Case in point, my above mentioned article An Energy Strategy; specifically, the minor-seeming edit in bold (Here's The Plan:) about midway through the piece.
It is a wide-spread misconception that "plan" is synonymous with "strategy". This is untrue, though planning is an important subset of strategic science. This is why serious students of strategy (like the US Army, among others) place their planning effort into their training command, and not their operations command(s). Plans are the mechanism whereby capabilities are examined and tested, your own as well as all potential enemies and allies. It is this aspect that accounts for the much derided Pentagon practice of maintaining war plans for Canada and Great Britain, for example. Plans are how you measure yourself and devise training methodology to improve your capabilities, both in opposition to and cooperation with others.
From that process, a strategy can be more realistically devised to better achieve the identified advancement of position.
In my article, the strategy is to increase US energy capabilities by means of existing resources.
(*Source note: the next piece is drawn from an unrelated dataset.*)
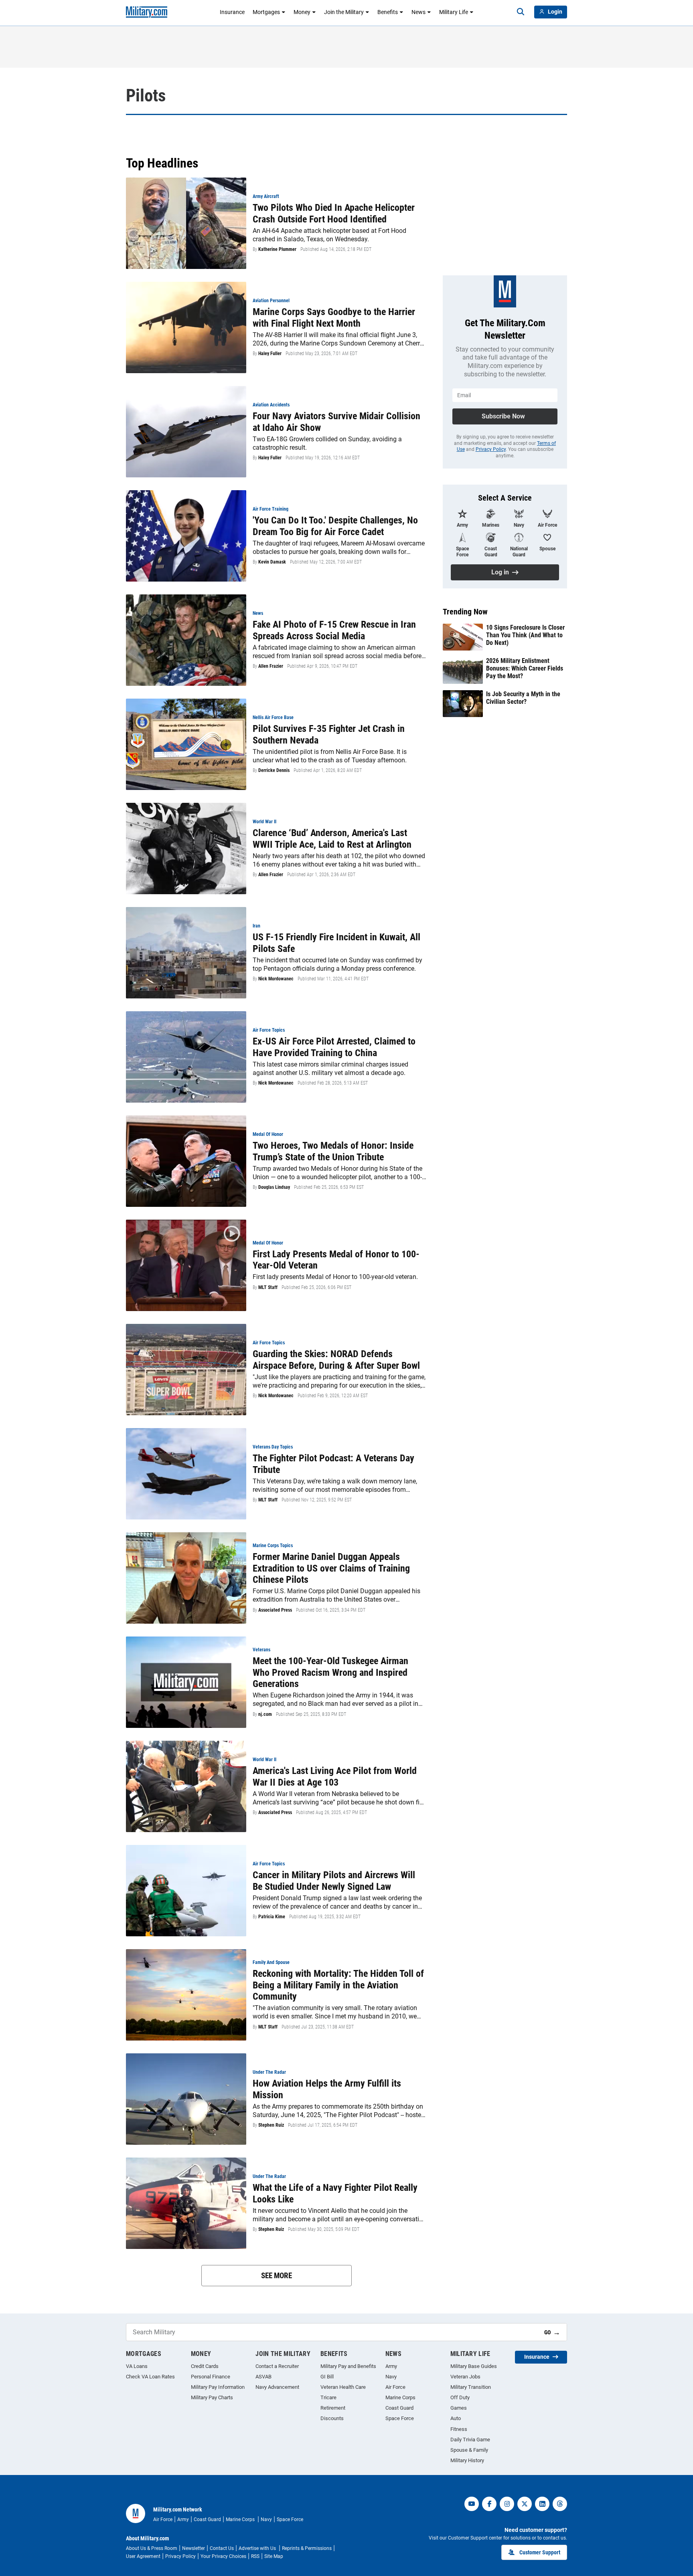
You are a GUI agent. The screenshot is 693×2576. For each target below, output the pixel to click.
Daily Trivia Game (470, 2440)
The planning provided by Hyperion, along with the US government's recent response to the "credit crisis" and the intelligence (in the military sense of the word) obtained via on-line data search, provided the means and the mechanism to (possibly) achieve the stated advancement of the US's present domestic energy supply position. To complete the strategy formula, it also addressed the methodology whereby any advancement could be safeguarded from attack and an amicable dissolution of the operational alliances (principally between Hyperion and the US government, but there are several other possibilities as well) after the action was complete, thereby retaining any gains achieved.
Understanding strategy isn't essential to life, but all successful people and organisations have a good grasp on the principles involved whether they know it or not.